D'après l'article sur les échanges entre la Russie et l'Iran, quelle quantité de pétrole brut l'Iran livrerait-il chaque jour à la Russie ?

* Extrait cité:

* * * * * * * * *

Parallèlement à la levée de l’interdiction d’expédier ces armes défensives vers l’Iran, un haut responsable du gouvernement russe annonçait en ce début de semaine que la Russie avait déjà commencé à fournir des céréales, des équipements et des matériaux de construction à son voisin tandis que l’Iran, au termes de ce contrat de troc, lui livre une quantité non négligeable de pétrole brut. On parle 500.000 barils par jour, en référence à un contrat en discussion depuis l’an dernier d’une valeur de 20 milliards de dollars, contournant les sanctions sous couvert de livraisons de « pétrole contre biens ».
 

Missiles S-300, céréales, pétrole, biens : la Russie et l’Iran multiplient les contrats d’échange

 
Le vice-ministre russe, Sergeï Ryabkov, assurait lundi que de tels échanges étaient déjà en cours « à une échelle significative », et qu’ils n’étaient nullement bannis sous le régime actuel de sanctions. C’est à peu près tout ce que l’on en sait : ni l’Iran, ni les ministères russes de l’Agriculture ou de l’Energie n’ont voulu commenter ces affirmations.
 
Ce qui est clair, c’est que la Russie, prévoyant la conclusion d’un accord avec l’Iran qu’elle a toujours soutenu et promu, a pris les devants pour ce qui est des retombées économiques d’une levée des sanctions. Première sur les rangs, forte de négociations déjà bien mûres, elle semble avoir doublé les autres partenaires à l’accord : les Etats-Unis, la France, le Royaume-Uni, l’Allemagne et la Chine.
 
L’accord arraché malgré les multiples difficultés et oppositions, malgré, surtout, les manœuvres de Benjamin Natanyahu pour éviter une entente qu’il continue d’estimer potentiellement mortelle pour Israël, n’est pas encore conclu dans les détails. Surtout, le régime de la levée des sanctions est loin d’être défini, d’autant qu’elles doivent disparaître graduellement, quand l’Iran se conformera progressivement aux obligations qu’elle contractera.
 
En brûlant les étapes, la Russie – qui se pose ouvertement dans le camp de l’Iran, de la Syrie de Bachar el-Assad, et de quelques autres supposés empêcheurs de mondialisation à domination américaine – n’a pas pour autant attiré les foudres des Etats-Unis.
 

Les Etats-Unis ne dénoncent pas les contrats entre la Russie et l’Iran

 
Ceux-ci ont réagi avec une étonnante retenue. Lundi, le secrétaire d’Etat John Kerry a parlé d’« inquiétudes » des Etats-Unis à propos de la vente des missiles antiaériens à l’Iran par la Russie. Il est vrai qu’Israël s’y était opposée vigoureusement en son temps aux côtés des Etats-Unis, avant que les sanctions à propos du nucléaire n’interrompent le processus : les alliés, alors encore inséparables, faisaient valoir que sans menacer directement l’Etat hébreu, le système S-300 permettrait à l’Iran de protéger ses usines nucléaires en cas d’attaques aériennes. La Russie avait passé outre et la vente avait été conclue en 2010.

* * * * * * * * *

* Données enregistrées:
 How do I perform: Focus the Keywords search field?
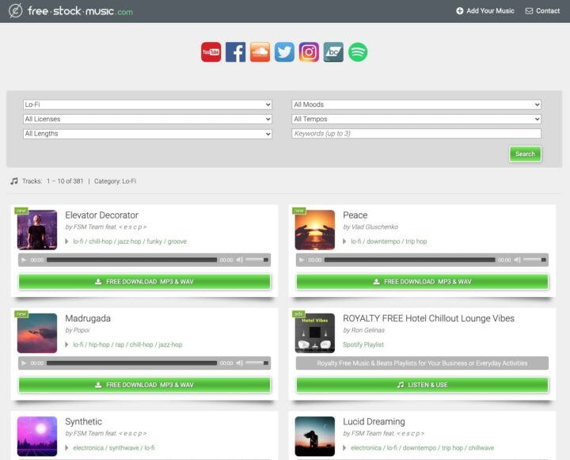pos(416,134)

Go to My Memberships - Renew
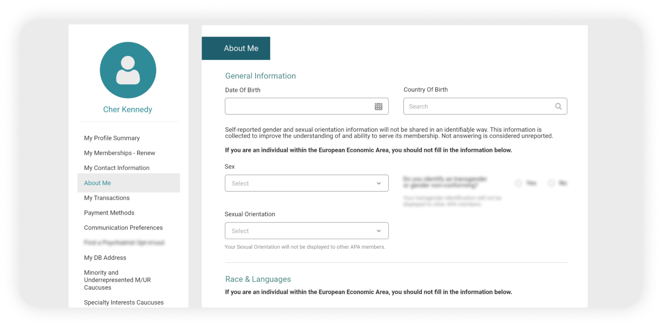(x=120, y=153)
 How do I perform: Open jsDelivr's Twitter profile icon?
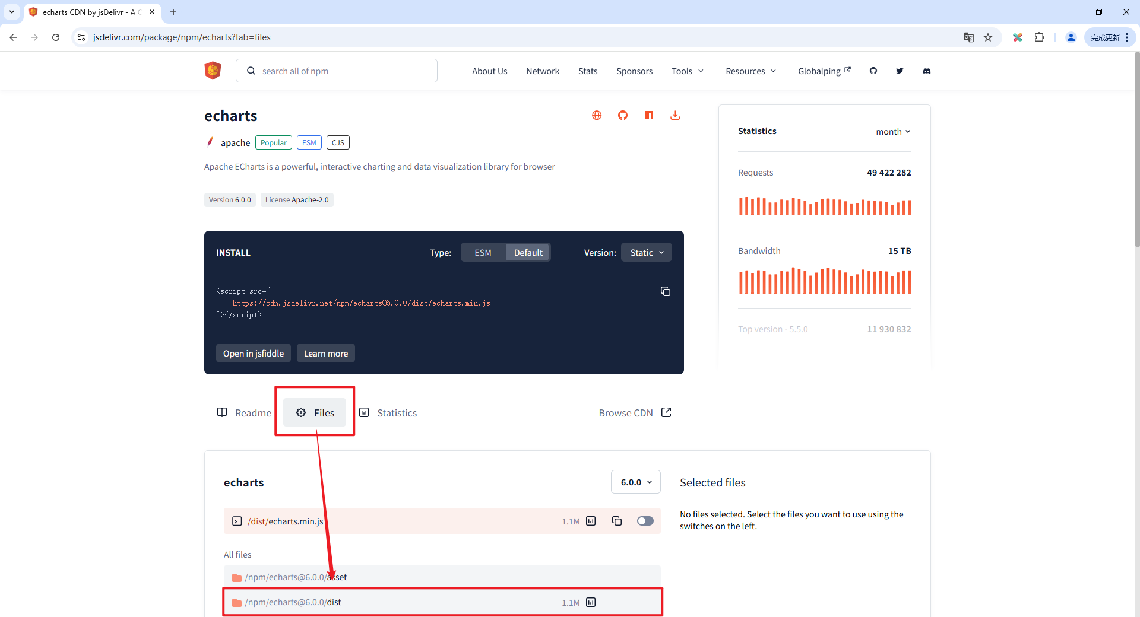coord(900,71)
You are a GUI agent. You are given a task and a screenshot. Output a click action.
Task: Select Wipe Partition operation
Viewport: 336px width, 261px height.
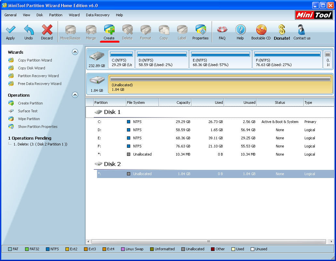(29, 119)
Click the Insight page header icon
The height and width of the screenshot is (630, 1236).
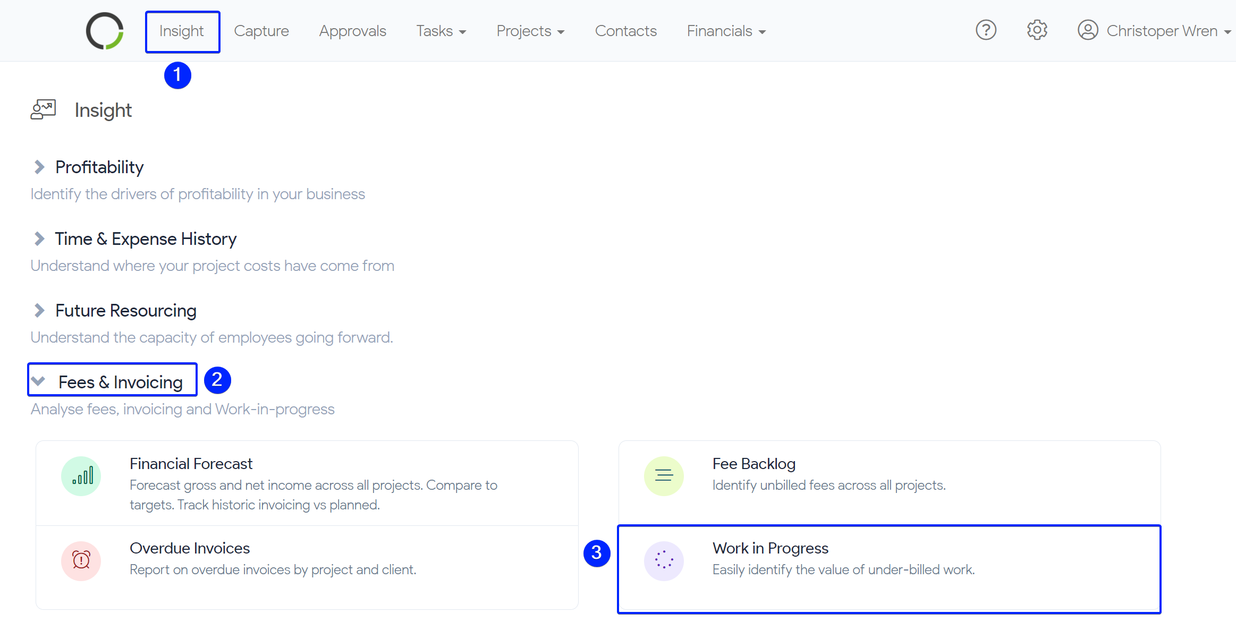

* * * * * * * * *

* Solution: 500 000 barils par jour.